The ceremony marked the opening of a new exhibit on the official persecution of Jehovah's Witnesses in the GDR. The exhibit is housed in the former Stasi (GDR Secret Police) headquarters in Berlin, now called the Forschungs- und Gedenkstätte Normannenstraße (Normannenstrasse Research and Memorial Site). As part of the permanent collection of the site, the newly opened exhibit provides an overview of 40 years of official persecution of Jehovah's Witnesses in the GDR, documented by photographs, personal testimonies of victims, and police and court records.
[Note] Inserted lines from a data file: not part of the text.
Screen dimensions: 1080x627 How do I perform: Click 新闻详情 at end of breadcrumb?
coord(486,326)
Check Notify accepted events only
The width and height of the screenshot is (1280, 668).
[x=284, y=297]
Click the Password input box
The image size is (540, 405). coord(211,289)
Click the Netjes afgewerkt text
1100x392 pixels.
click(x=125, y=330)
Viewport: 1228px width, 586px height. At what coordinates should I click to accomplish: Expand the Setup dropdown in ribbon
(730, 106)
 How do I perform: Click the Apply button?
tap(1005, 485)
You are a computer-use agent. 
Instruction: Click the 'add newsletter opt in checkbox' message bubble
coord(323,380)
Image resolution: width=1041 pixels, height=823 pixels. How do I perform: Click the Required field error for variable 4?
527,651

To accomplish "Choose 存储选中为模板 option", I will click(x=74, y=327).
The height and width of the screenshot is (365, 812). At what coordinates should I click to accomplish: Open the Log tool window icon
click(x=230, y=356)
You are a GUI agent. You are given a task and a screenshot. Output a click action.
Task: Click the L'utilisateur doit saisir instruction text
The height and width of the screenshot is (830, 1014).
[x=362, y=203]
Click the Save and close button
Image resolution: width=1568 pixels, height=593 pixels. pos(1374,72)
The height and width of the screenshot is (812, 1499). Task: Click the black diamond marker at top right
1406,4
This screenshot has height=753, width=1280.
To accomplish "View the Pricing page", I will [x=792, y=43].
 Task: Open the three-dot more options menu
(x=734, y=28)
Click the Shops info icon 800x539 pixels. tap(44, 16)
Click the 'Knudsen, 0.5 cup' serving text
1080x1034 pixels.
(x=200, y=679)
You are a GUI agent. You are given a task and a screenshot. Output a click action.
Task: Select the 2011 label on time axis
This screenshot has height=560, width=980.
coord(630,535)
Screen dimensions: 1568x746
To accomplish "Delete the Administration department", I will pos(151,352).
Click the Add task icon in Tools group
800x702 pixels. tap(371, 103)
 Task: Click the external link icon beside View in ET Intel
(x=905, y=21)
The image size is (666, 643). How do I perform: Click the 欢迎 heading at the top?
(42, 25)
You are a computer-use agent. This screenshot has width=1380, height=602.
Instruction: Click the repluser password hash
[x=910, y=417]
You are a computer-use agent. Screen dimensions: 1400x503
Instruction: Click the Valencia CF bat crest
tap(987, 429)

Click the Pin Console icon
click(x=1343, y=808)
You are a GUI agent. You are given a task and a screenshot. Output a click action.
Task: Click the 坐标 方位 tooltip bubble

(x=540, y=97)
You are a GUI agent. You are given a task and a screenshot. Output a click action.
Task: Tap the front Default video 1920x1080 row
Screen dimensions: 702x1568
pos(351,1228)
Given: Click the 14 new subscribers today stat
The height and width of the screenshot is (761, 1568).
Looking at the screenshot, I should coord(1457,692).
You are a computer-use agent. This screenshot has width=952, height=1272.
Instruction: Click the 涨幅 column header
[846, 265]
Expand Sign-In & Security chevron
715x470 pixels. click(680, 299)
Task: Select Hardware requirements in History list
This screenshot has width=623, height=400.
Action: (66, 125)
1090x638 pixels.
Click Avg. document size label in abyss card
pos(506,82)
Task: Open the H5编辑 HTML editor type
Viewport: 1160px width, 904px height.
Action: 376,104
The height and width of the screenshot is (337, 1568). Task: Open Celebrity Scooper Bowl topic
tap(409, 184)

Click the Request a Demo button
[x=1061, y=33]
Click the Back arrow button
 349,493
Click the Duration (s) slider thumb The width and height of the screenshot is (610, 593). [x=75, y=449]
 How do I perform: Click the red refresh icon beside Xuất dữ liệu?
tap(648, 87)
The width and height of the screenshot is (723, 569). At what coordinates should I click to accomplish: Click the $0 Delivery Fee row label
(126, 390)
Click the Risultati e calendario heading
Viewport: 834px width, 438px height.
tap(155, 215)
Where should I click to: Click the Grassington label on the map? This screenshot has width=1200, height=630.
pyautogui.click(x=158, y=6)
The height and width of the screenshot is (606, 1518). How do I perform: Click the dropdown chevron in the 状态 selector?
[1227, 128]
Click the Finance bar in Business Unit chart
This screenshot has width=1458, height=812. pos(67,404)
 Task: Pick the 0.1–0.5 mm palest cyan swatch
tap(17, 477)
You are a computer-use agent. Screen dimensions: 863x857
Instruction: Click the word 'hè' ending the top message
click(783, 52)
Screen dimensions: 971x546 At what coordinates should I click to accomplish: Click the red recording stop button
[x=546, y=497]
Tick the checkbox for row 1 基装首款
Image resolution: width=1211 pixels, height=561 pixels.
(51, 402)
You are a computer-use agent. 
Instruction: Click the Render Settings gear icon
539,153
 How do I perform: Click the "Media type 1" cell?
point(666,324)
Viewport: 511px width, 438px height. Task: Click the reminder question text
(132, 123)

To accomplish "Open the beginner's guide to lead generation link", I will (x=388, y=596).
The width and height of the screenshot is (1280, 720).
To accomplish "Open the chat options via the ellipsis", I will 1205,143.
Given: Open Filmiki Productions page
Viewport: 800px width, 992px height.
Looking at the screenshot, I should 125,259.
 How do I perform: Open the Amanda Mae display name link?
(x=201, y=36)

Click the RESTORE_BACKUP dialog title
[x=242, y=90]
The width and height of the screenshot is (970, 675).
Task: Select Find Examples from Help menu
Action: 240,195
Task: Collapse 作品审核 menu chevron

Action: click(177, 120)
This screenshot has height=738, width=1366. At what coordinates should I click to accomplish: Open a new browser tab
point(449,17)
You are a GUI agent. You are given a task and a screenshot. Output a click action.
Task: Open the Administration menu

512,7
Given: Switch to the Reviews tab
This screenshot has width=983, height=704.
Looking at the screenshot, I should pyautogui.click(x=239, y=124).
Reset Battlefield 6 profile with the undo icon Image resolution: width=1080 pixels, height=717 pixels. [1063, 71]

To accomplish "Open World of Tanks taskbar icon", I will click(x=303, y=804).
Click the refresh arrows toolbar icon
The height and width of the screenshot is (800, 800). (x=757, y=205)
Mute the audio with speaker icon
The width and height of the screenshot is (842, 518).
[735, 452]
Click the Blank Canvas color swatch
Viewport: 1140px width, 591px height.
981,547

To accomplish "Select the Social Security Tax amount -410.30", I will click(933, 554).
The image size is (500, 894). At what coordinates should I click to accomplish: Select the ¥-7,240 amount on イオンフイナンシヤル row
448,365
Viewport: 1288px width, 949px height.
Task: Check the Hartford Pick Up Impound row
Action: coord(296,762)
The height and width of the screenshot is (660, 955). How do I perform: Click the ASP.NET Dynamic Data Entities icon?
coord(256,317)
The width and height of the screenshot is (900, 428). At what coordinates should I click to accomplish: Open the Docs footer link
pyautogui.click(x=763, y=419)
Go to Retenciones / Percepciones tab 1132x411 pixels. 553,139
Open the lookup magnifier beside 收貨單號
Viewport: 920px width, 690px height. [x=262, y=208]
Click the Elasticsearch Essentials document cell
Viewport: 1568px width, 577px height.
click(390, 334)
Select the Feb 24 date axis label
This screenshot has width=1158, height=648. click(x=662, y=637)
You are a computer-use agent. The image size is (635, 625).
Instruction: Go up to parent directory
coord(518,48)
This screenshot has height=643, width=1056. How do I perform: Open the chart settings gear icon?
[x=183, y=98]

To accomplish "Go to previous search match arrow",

Among those present at the opening ceremony were historians and officials from scientific institutions and memorial sites in Germany, as well as survivors of this long period of persecution. Concerning the exhibit, Mayor Diepgen stated: "I see in this not only an important part of scientific assimilation of history, but also an opportunity for historical truth and justice."
Over 5,000 of Jehovah's Witnesses were detained in the infamous East German detention centers and forced labor camps because of their Christian Bible education activity and their conscientious objection to participation in the GDR's armed forces. Of these, at least 250 of the Witnesses imprisoned by the GDR were "double victims." They had previously been incarcerated in Nazi prisons and concentration camps because of their activity as Jehovah's Witnesses; then they were hunted down and imprisoned during the 1950s—this time by the Stasi of the GDR.
Lothar Hörnig was one of these. "I was charged by the Stasi with 'boycotting war, warmongering and espionage,' and sentenced to 15 years in the penitentiary," he said.
"The story of men and women like Lothar Hörnig, along with all the documentation seen here today, helps keep alive the memories of the victims of injustice and violence," said Johannes Wrobel, chairman of the Historical Archives of Jehovah's Witnesses. "We must not forget this part of our history, one of spiritual resistance and courage under dictatorship."